ソフトがハードに先行したBDの時とは状況が違う。4Kテレビは既に10万を切り、4Kプロジェクターもある。映画製作はとっくに4K化。そしてUHD BDが遅れに遅れてやっと登場した格好だ。まさに待ちに待った映像メディアの刷新である。
それと同時に、「BDからUHD BDになることで恩恵を受けられる作品」は、「DVDからBDになることで恩恵を受けられる作品」よりも大幅に減る気がしてならない。

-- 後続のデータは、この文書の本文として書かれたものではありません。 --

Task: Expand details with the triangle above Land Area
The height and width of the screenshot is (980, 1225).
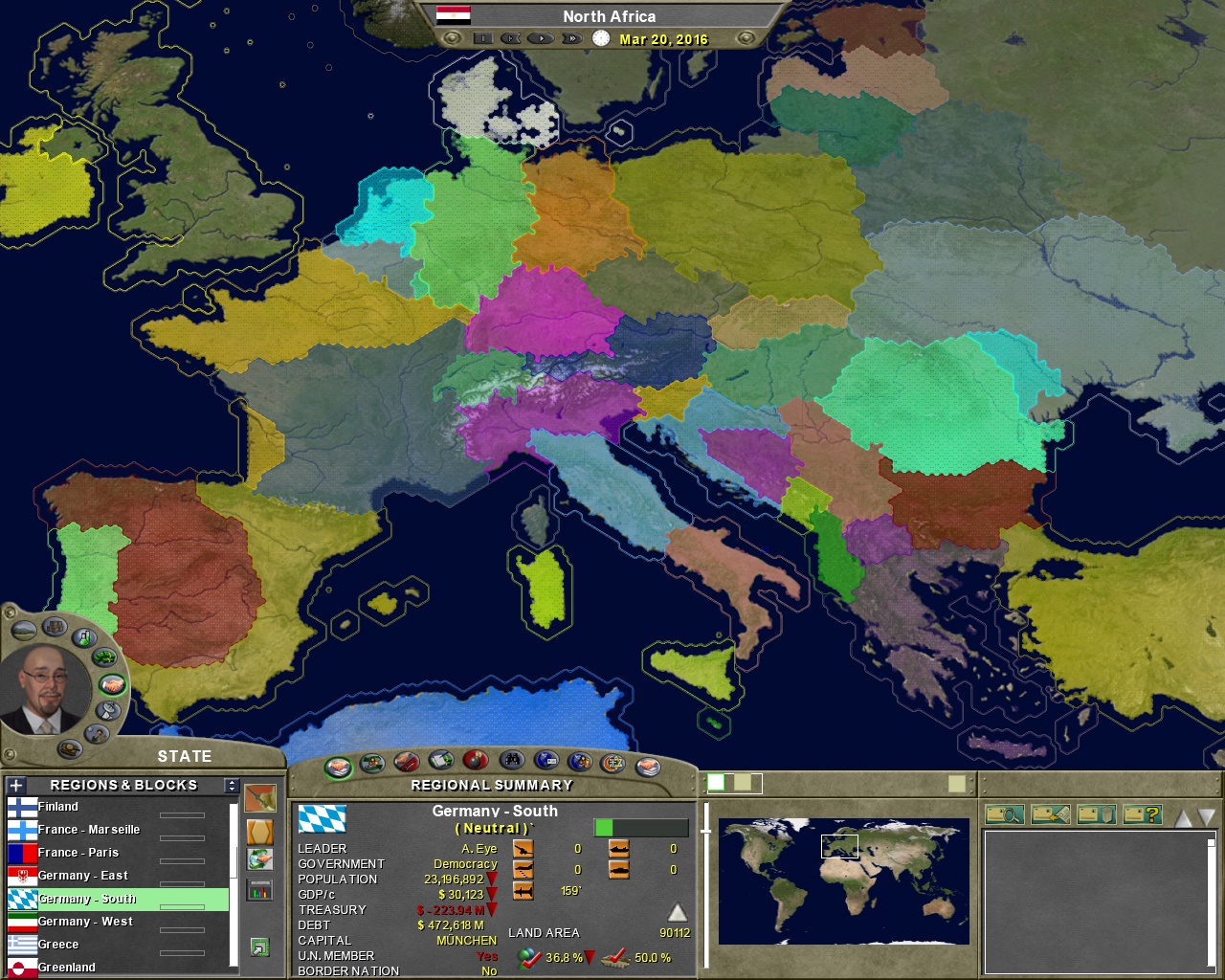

そんな後ろ向きな気分を吹き飛ばすためにも、UHD BDのローンチに際しては、とにかく出し惜しみせずにありったけのソフトを即時投入してもらいたい。リアルスティールでもアベンジャーズでも、とにかくありったけ面白くてありったけ高画質なソフトを最初の段階で投入して、「UHD BDすげえ!!!」という評価を確立してほしい。BDはその点いまいちうまくいかなかった。悲しいことに未だに「DVDで十分」と言われてしまう状況でUHD BDなんてものを出す以上、気合を見せてほしい。
でないと、映像パッケージメディアと一緒に「高画質・高音質」という文化もストリーミングに食い潰されちまうぞ。もっとも、いつかは技術の進歩とインフラの整備によってストリーミングのクオリティがUHD BDを越える日が来るだろうけど。
それにしても、4Kテレビはべらぼうに安くなったがプロジェクターは相変わらず高い。